2.Defined Terms. Capitalized terms not defined herein shall have the meanings ascribed to them in the Plan. For purposes of this Agreement, the following terms shall have the meanings set forth below:
(a)“Adjusted Earnings Per Share” means the Company’s diluted earnings per share as set forth on the Company’s audited financial statements for the fiscal year with such adjustments as may be approved by the Committee in its sole discretion.
(b)“Cause” means: (i) the commission by the Employee (evidenced by a conviction or written, voluntary and freely given confession) of a criminal act constituting a felony involving fraud or moral turpitude; (ii) the repeated failure of the Employee to follow the reasonable directives of the Employee’s superiors after having been given written notice thereof; or (iii) commission by the Employee of any act, which both (A) constitutes gross negligence or willful misconduct and (B) results in material economic harm to the Company or has a materially adverse effect on the Company’s operations, properties or business relationships
(c)“Disability” means a physical or mental incapacity that prevents the Employee from performing the Employee’s duties for a total of one hundred eighty (180) days in any twenty four (24) month period.
(d)“Good Reason” means the occurrence of one or more of the following conditions arising without the consent of the Employee: (i) a material diminution in the Employee’s annual base salary; (ii) a material diminution in the Employee’s duties and responsibilities; or (iii) a material change in the geographic location at which the Employee must perform the Employee’s duties. In order for a condition to constitute Good Reason, the Employee must provide written notification to the Company of the existence of the condition within forty-five (45) days of the initial existence of the condition (or within forty-five (45) days following the Employee actually
becoming aware of such condition, if later), upon the notice of which the Company shall have a period of thirty (30) days during which it may remedy the condition.
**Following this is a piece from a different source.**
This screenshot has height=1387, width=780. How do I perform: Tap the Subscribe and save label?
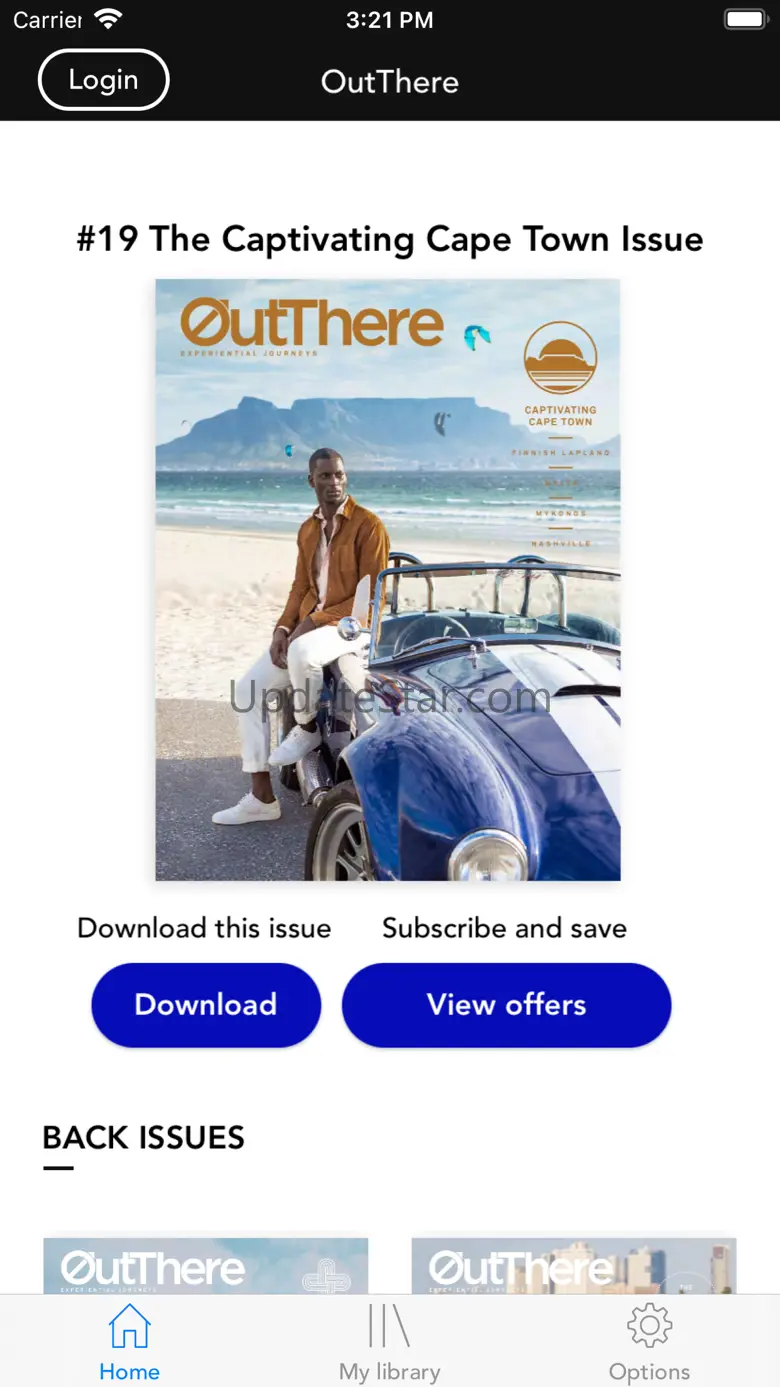pos(505,928)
Furthermore, to constitute Good Reason, the Employee must voluntarily terminate employment with the Company within one hundred eighty (180) days following the initial existence of the condition (or within one hundred eighty (180) days following the Employee actually becoming aware of such condition, if later). The parties agree that “Good Reason” will not be deemed to have occurred merely because the Company becomes a subsidiary or division of another entity following a Change of Control.
(e)“Performance Goals” mean the levels of cumulative Adjusted Earnings Per Share and Relative TSR established by the Committee for the Performance Period.
(f)“Performance Period” means the three (3) calendar year period commencing on January 1 of the year of this Agreement and ending on December 31 of the third calendar year thereafter; provided, however, that the Performance Period for purposes of determining Relative TSR (“rTSR Performance Period”) means the three (3) calendar year period commencing on March 16, 2024 and ending on March 15, 2027.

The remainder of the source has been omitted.